At the sound of discernable language, the human screamed louder than before. Grilspuk grabbed at his helmet again, and kicked at the base of the bed on which the human lay. The pain in his head was getting worse, and he hoped he wouldn’t have to kill the human; it was an automatic loss of half a grade – as he learned the year before on an interspacial biology trip. Since he already had one death on his hands, he might even get a detention, which he simply didn’t want to deal with.

Yet, the screaming human was making it difficult for Grilspuk. The small nostrils on his face twitched. The human had let loose; the smell seeping out of the small holes that allowed it to breath, see, and scream was almost unbearable. Grilspuk shook his head hoping to avoid the stench and took a step back.

“Grilspuk?” Farlek asked.

He looked up to the nearly invisible speaker in the ceiling intending to yell at his shipmate – and that’s when he saw the button he’d been looking for. The problem was he couldn’t reach it without his tentacles and he was still in his suit. He reached up, but he was a couple feet short. Then he tried jumping, but the suits weren’t designed with jumping in mind. When he landed, his lower tentacles felt as though someone had ripped them off and deactivated his ability to regenerate limbs.

The only thing his jumping and gyrations had accomplished was to frighten the strangely plumed human even more than before. It tried to break free of the synthetic skin restraint, leaching more of the foul reek into the cabin.

Grilspuk, his legs and skull in excruciating pain stared up at the ceiling wondering how he could reach it. Then it occurred to him

“Farlek, Degrav!”

Grilspuk steadied himself, anticipating the sudden shock of crashing against the ceiling. Instead he felt momentarily sick, floating slowly in place. He realized his mistake: he had meant to tell Farlek to switch the gravitational polarity, as he had before. This was better. He pushed against the floor, allowing himself to float to the button, which he pushed. The screaming human vanished in a flash of brownish light.

“All right, Farlek,” he called. “I’ve sent him back.”

His upset stomach settled.

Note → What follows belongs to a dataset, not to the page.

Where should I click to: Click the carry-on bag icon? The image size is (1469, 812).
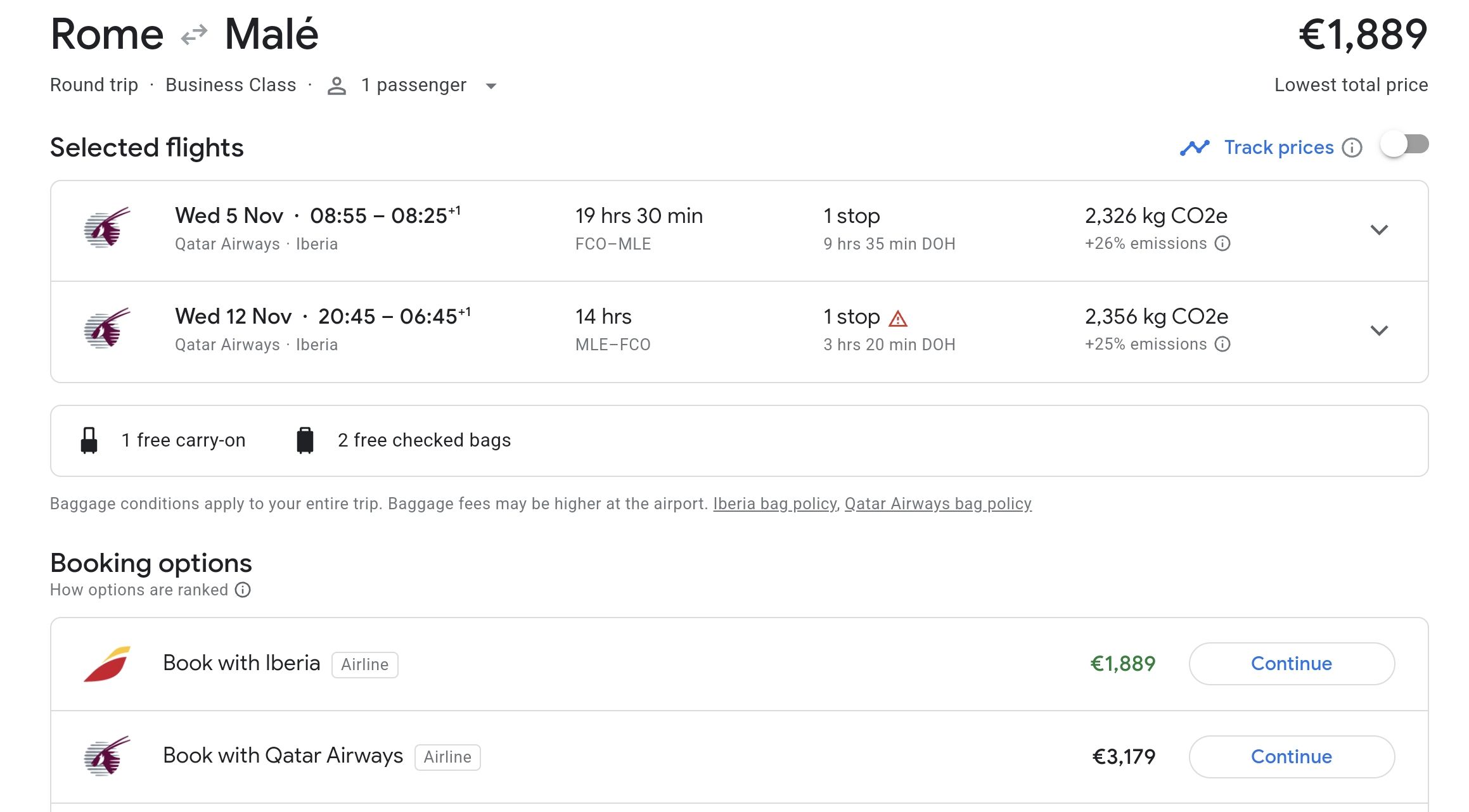click(89, 440)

And then so did Grilspuk – with a crash to the floor.

“Fry-kle” he muttered.

Chapter 4
Carolyn couldn’t sleep, she was so mad at herself. It felt bad enough that she was failing her abnormal psychology course and would probably have to change her major (could she really expect to get into a good master’s program when highways had better grades?), but she had also broken up with her tutor the day before the final exam. She tried to rationalize the situation: she found him dressed in buttless leather chaps and chains getting whipped by a blonde, but at least Carolyn finally understood the meaning of cognitive dissonance.

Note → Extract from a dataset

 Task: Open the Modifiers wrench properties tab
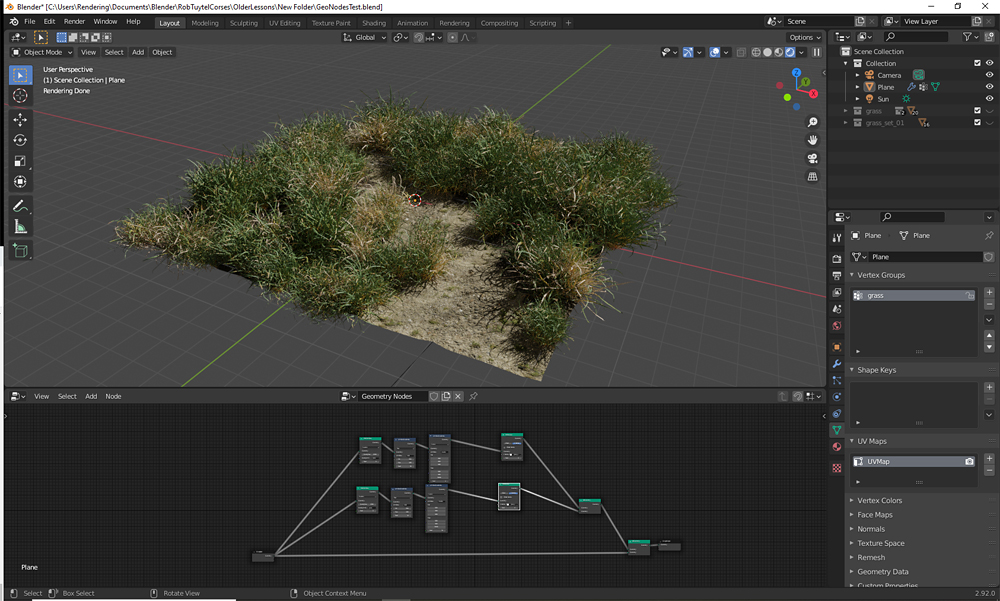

Still, she couldn’t concentrate on the material. Every theory, every example, every page of her texts reminded her of Carl. Carolyn attributed the successes she’d enjoyed during the semester to his tutelage, though she couldn’t understand why grades didn’t quite reflect the confidence she felt when she discussed chapter after chapter with him. Though the fact that they were both naked during such sessions might have clued her in, had she really given it a little more thought.

Usually, Carolyn hated studying at the apartment. Though her roommates, Danielle and Cindy, were both psychology majors also and had invited her to join their study group, Carolyn couldn’t quite handle the group dynamic; she felt intimidated. A one-on-one approach was more Carolyn’s style. But tonight the apartment was quiet.

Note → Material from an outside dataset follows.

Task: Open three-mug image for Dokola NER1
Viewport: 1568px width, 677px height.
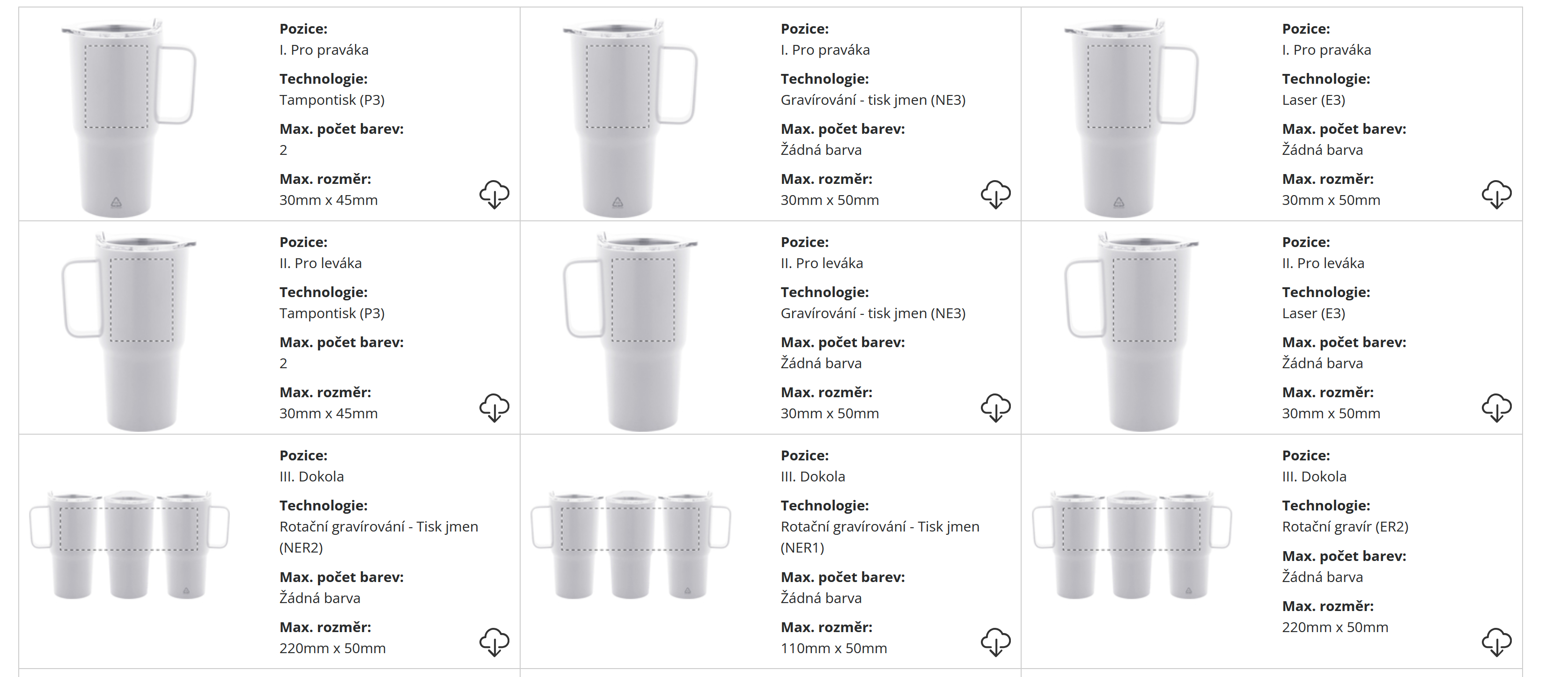Action: 631,545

As a soft breeze blew in off the Bay, Carolyn tightened her robe close to her body and wondered if a warm shower might help her to relax, clear her head. Outside, a cat howled, and she walked to her window to see whether it was Cindy’s tabby, Festinger. He was the most social cat she’d ever seen, eager to cuddle up with anyone but also insistent to be allowed to wander the back yard and alley ways beside their off-campus apartment.